Glucuronidation of drugs represents a major pathway of human drug metabolism. Numerous studies show that the glucuronides formed can accumulate during chronic therapy and/or have direct pharmacological activity. In both cases, cleavage of the glucuronide by human β-glucuronidase (β-Gluc) would release the parent compound, thereby modifying drug disposition. Variability in expression of β-Gluc could therefore be a confounding factor for interindividual variability in drug disposition both in the setting of accumulating glucuronides or for the use of glucuronides as prodrugs, such as the nontoxic glucuronide-spacer derivative of doxorubicin (Dox-S-G).
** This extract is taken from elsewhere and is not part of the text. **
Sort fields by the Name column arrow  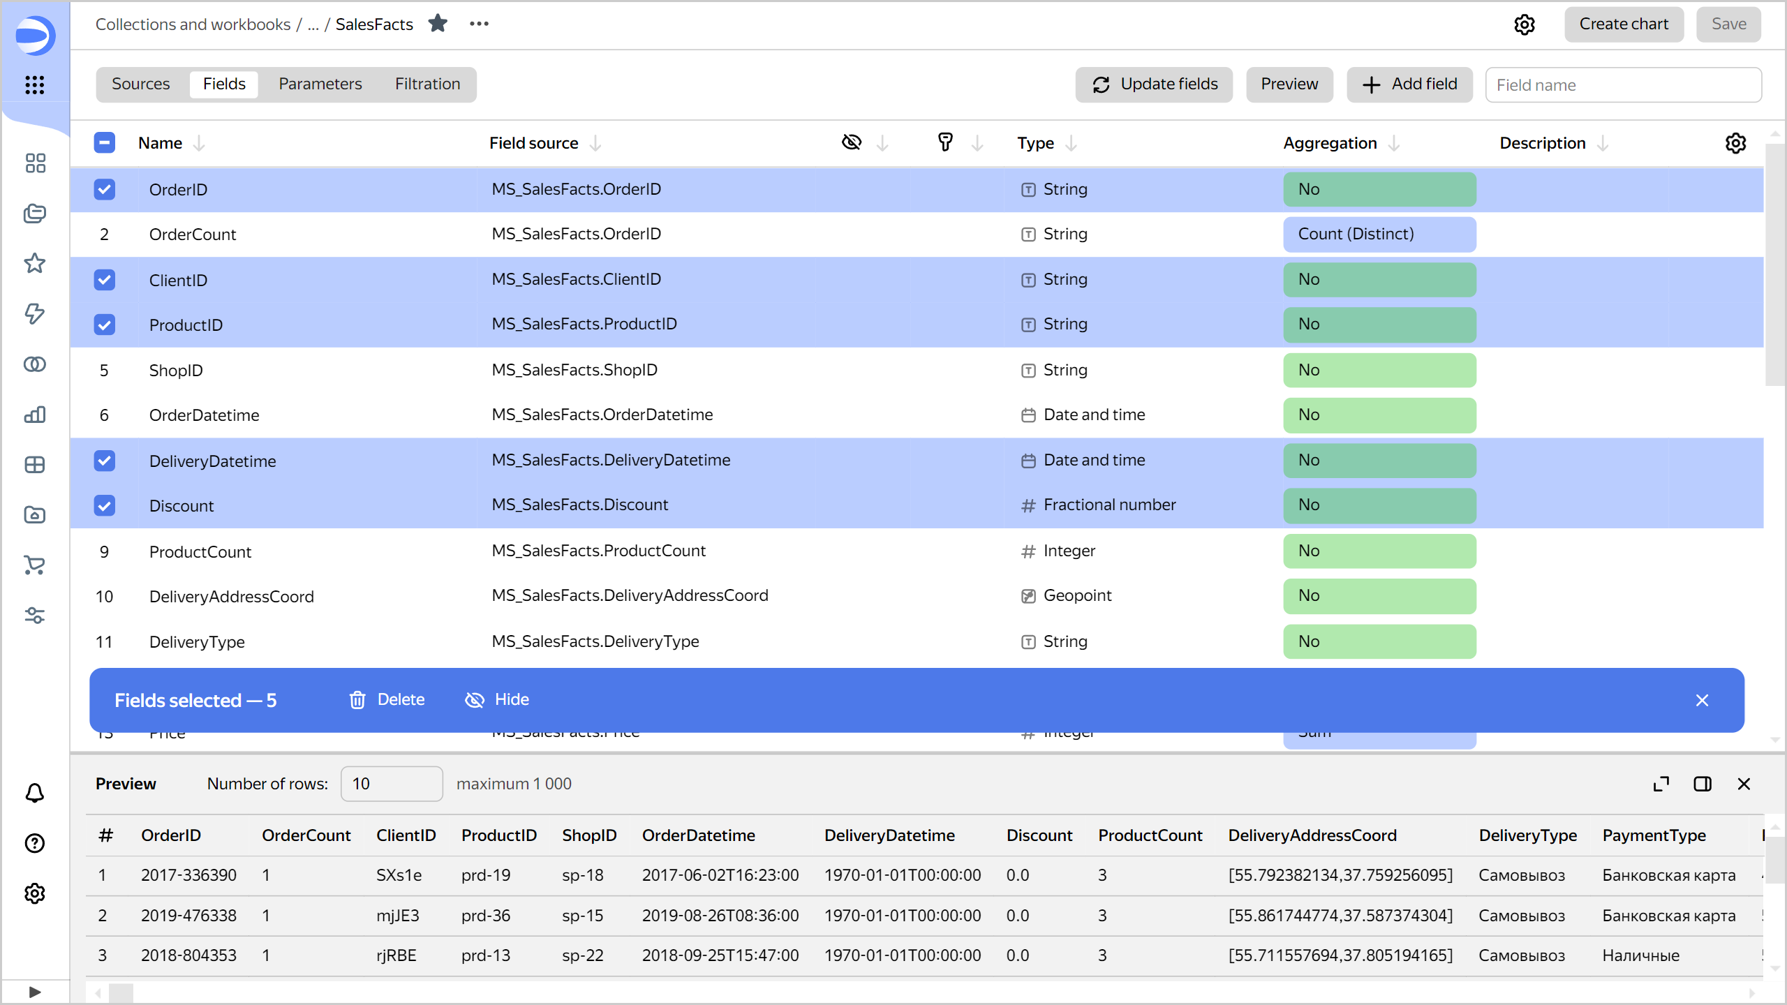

We therefore investigated expression and function of β-Gluc in human liver (n = 30) and human kidney (n = 18). Cleavage of the model compound 4-methylumbelliferyl-β-d-glucuronide (MUG) revealed a wide range of activities in liver (0.32–1.85 μmol/mg/h, mean value 0.87 ± 0.34 μmol/mg/h) and kidney (0.07–1.00 μmol/mg/h, mean 0.39 ± 0.21 μmol/mg/h), which followed a log normal distribution. Variable enzyme activity was closely correlated to enzyme expression as assessed by Western blotting (r = 0.80, P < .001 and r = 0.71, P < .05 for liver and kidney, respectively). Glycyrrhizin (K_i = 470 and 570 μM), estradiol 3-glucuronide (K_i = 0.9 and 1.2 mM) and paracetamol glucuronide (K_i= 1.6 and 2 mM) were found to inhibit β-Gluc activity competitively in liver and kidney, respectively. Enzyme kinetics were investigated in detail for MUG and Dox-S-G. Whereas MUG followed monophasic Michaelis-Menten kinetics in liver (K_m = 1.32 ± 0.25 mM, V_max = 1201 ± 462 nmol/mg/h, n = 3) and kidney (K_m= 1.04 ± 0.05 mM, V_max = 521 ± 267 nmol/mg/h, n = 3), cleavage of Dox-S-G was best described by the Hill equation, which indicated a cooperative substrate binding pattern of Dox-S-G. In summary, β-Gluc function shows wide interindividual variability in human liver and kidney that is due to different steady-state levels of the enzyme. Moreover, enzyme kinetics are substrate-dependent, with Dox-S-G showing a cooperative binding. These data indicate the possibility of wide interindividual variability in β-Gluc-mediated cleavage of drug glucuronides in the human.